- _REQUIRED WORK_: An exact transcription is needed of the lines below from the one with "This screenshot has width=675, height=295." through the one with "Task: Select the ASGAZ firm name cell", with no other lines and no pictures.

- _Saved data entries_:
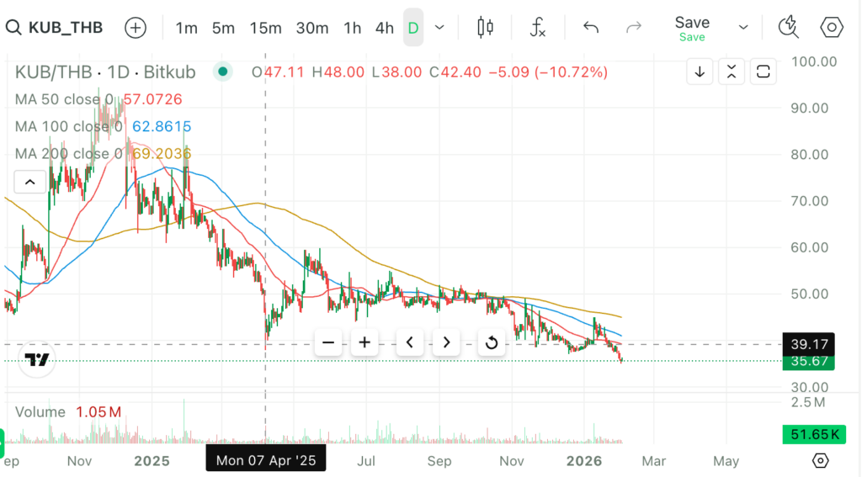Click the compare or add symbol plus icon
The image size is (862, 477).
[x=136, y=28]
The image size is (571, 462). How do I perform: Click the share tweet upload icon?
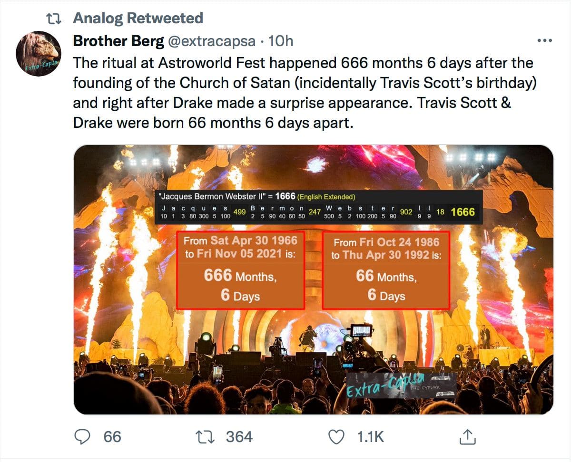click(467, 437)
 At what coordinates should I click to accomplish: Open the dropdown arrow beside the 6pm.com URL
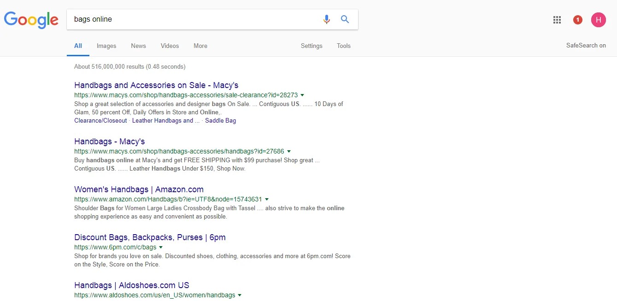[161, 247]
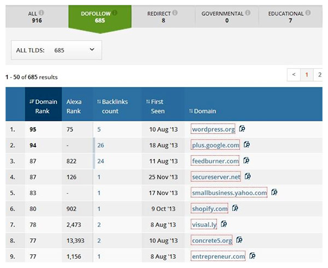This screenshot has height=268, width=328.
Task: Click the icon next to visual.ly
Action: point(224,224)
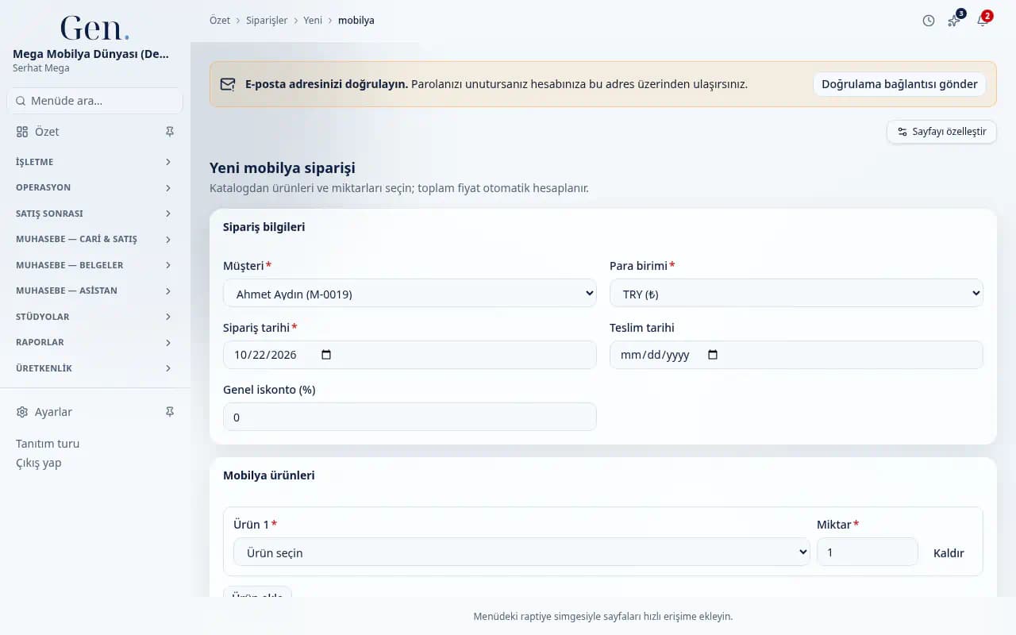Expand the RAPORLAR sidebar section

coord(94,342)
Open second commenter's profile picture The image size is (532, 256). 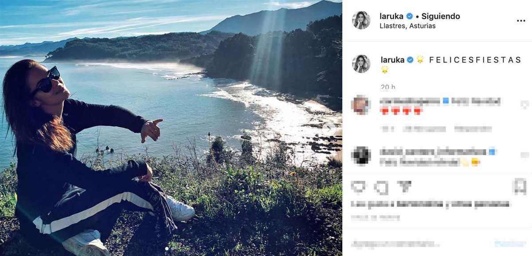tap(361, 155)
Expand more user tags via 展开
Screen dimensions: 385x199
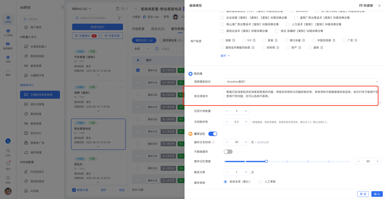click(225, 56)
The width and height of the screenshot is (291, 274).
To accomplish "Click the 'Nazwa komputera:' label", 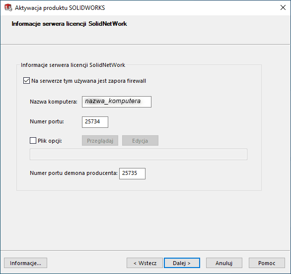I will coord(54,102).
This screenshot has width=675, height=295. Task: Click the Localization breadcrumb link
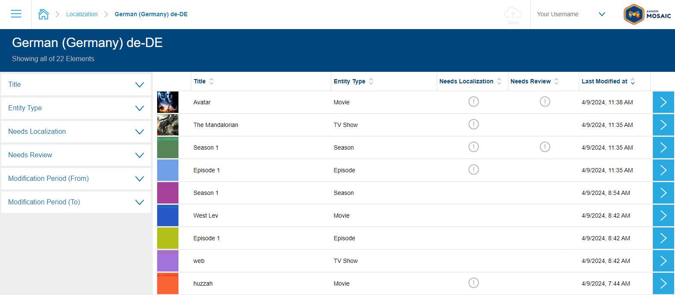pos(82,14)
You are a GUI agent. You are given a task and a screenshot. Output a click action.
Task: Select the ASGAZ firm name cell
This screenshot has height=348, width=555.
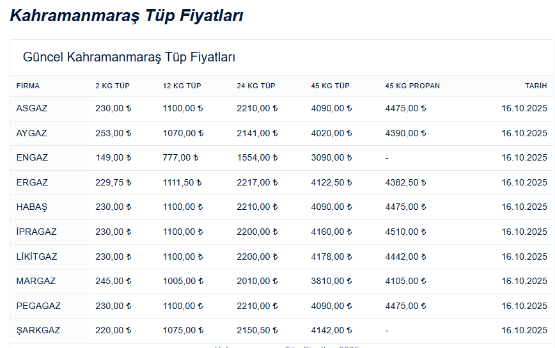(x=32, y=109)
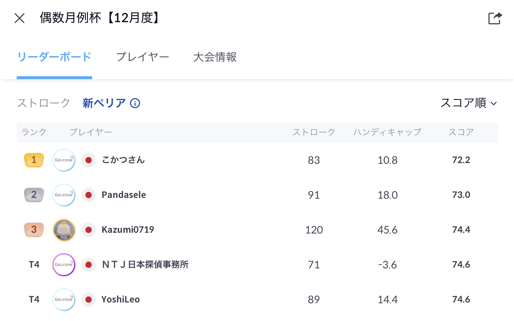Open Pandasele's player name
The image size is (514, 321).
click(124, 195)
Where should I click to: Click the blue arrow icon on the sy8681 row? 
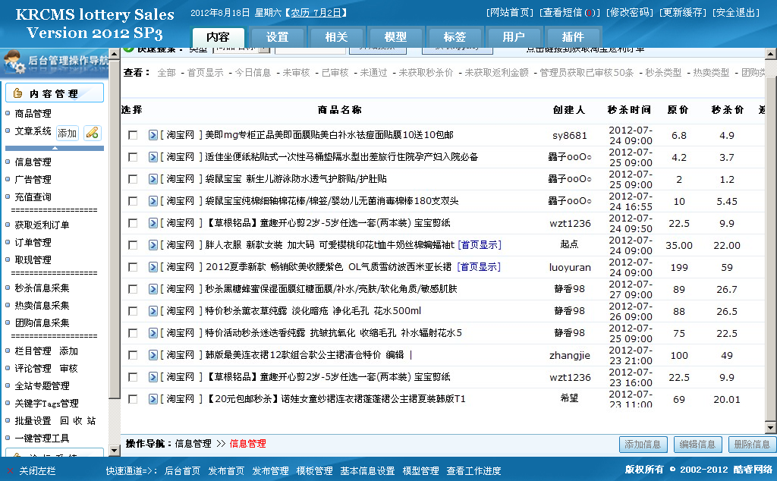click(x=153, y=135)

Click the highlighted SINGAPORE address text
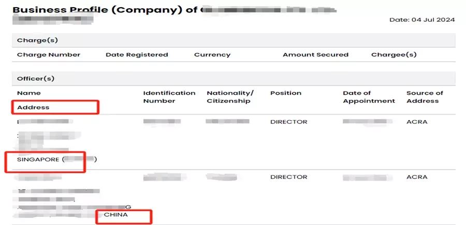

- _WRITTEN ANSWER_:
This screenshot has width=675, height=295. Task: Click the Localization breadcrumb link
pos(82,14)
You are a GUI agent. You are given a task and a screenshot. Output a click action.
Task: Select the ASGAZ firm name cell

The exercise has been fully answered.